September 23, 2021

Breaking free from pill-popping medical culture

At one during my nearly three-decade-long career in medicine, I had simply had enough. I had seen the growth of the influence of prescription medications and witnessed the negative health impacts of the pill-popping medical culture.

I walked away from traditional medicine for a while. At that time, I was anti-western medicine. I think I needed to go to the extreme to clear my thoughts and eventually find a healthy balance between traditional medicine and holistic medicine that define my practice today.

I had seen too many destructive things that happen when the first response is prescription drugs and the belief that pill-popping for symptoms is a form of “healing.” It is a form of treatment but it too often ignores the root causes of our pain and illness that need to be treated.

Restorative medicine gets to these root causes. It’s the central focus of my practice now. My road here wasn’t easy.

Leaving the pill-popping treatments behind

They call it a script. A doctor takes a tiny pad and scribbles in a barely legible scrawl and hands the prescription or script to the patient who obediently goes to the pharmacy to await the pills.

There is a mountain of evidence that our pill-popping culture is a serious threat to American health. Consider these stats:

  • An estimated 52 million Americans use prescription drugs for nonmedical reasons at least once in their lifetimes
  • Every year, prescription painkillers cause more than 16,000 deaths and 475,000 emergency room visits
  • American accounts for 99 percent of Vicodin use worldwide and 80 percent of Percocet and Oxycontin

This problem hits most of us in one way or another. Nearly 70% of all Americans are on at least one prescription drug and 20% are on at least five prescription drugs. Adverse effects brought on by the combination of multiple drugs are thought to be responsible for nearly 1/3 of all hospital admissions.

Still, doctors keep writing scripts.

The “cure” in hand, the patient’s pill-popping begins as does the often false belief that the cure is at hand. I’d seen so many people thrown on medications that I became disenchanted.
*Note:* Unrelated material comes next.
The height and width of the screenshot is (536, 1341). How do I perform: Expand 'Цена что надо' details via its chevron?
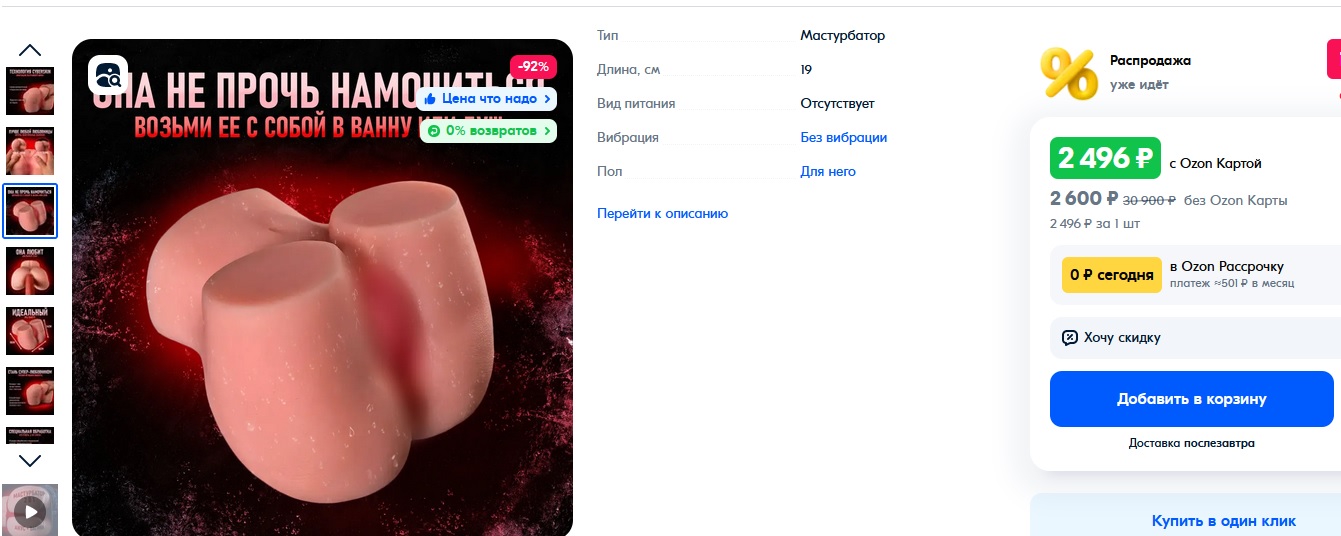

I knew a lack of connection between the pill-popping and the causes was missing.

There are so many missing pieces in medicine today that patients end up with an experience like trying to build a jigsaw puzzle without the edges. One day you start something great for you that helps with your pain, but soon it hurts you.

This disenchantment pushed me outside my traditional training into a new space of learning about holistic and natural remedies, where I evolved into my role as a restorative physician, a trusted guide for my patients throughout their healing journey.

I went beyond my traditional training into a new space of learning about holistic and natural remedies. I applied the same lessons I used in medical school to learn more about holistic treatments of root causes. I explored mindfulness, herbs, food, energy medicine techniques, and physical treatments to get back to what true healing is all about: restoring the body and mind to its healthy, natural, intended state of being.

I rediscovered my passion and purpose during those days and saw the value of medicine, scientific research when interwoven with many ancient and natural treatments. By employing both in an interconnected way, I realized I could offer my patients a broader, comprehensive form of treatment. I could connect with them in more meaningful ways.

Combining my expertise for the good of the patient

Unlike many naturopathic healers, I can use medicine when it’s necessary and when it’s needed because at times it is. Sometimes a prescription is helpful, just as sometimes you need surgery. But knowing when that time is and also working with holistic treatments alongside those potential treatments — or in the best base, before such treatments are necessary to avoid them altogether — is what being a restorative physician is all about.

Finding this balance for my patients that takes into account medical treatments, human physiology, and the opportunities for natural remedies, allows me to see all sides of the human being I am working with. I can advise when it’s time to do conventional treatment, when to do alternative treatments, and most importantly when you can blend them together.

Just one example of this unique difference in my practice: many who want to do holistic treatments tend to shy away from getting bloodwork done, testing, diagnostic study, and other traditional medical approaches.

Often they’ve had too much experience with that pill-popping medical culture. They have been unheard, their fears unacknowledged, and often felt bullied into any system or way of treatment that they didn’t understand or didn’t want.

This is one of the great shortcomings of the American medical system. A patient’s instincts and intuitions should be considered and balanced with potential treatments. As a restorative physician, this is an ongoing process for me to keep in balance.

I have a medical license and must operate within it. Part of that is confirming what I instinctively know to be true. In this way, I encourage my patients to get a needed x-ray, MRI, biopsy or other traditional medical tests. Information is power and I can use all this information to empower my patients on the best course of comprehensive treatment.

I do push the boundaries and have for a long time if it’s in my patient’s best interest. My focus is always on that, my patients’ best interest, something the pill-popping medical culture often loses sight of.

I get excited knowing I can help a patient awaken their sense of their own body, tune in to what they need, and work together with me to restore it to its wonderful healthy state.

This is the work I get to do every day.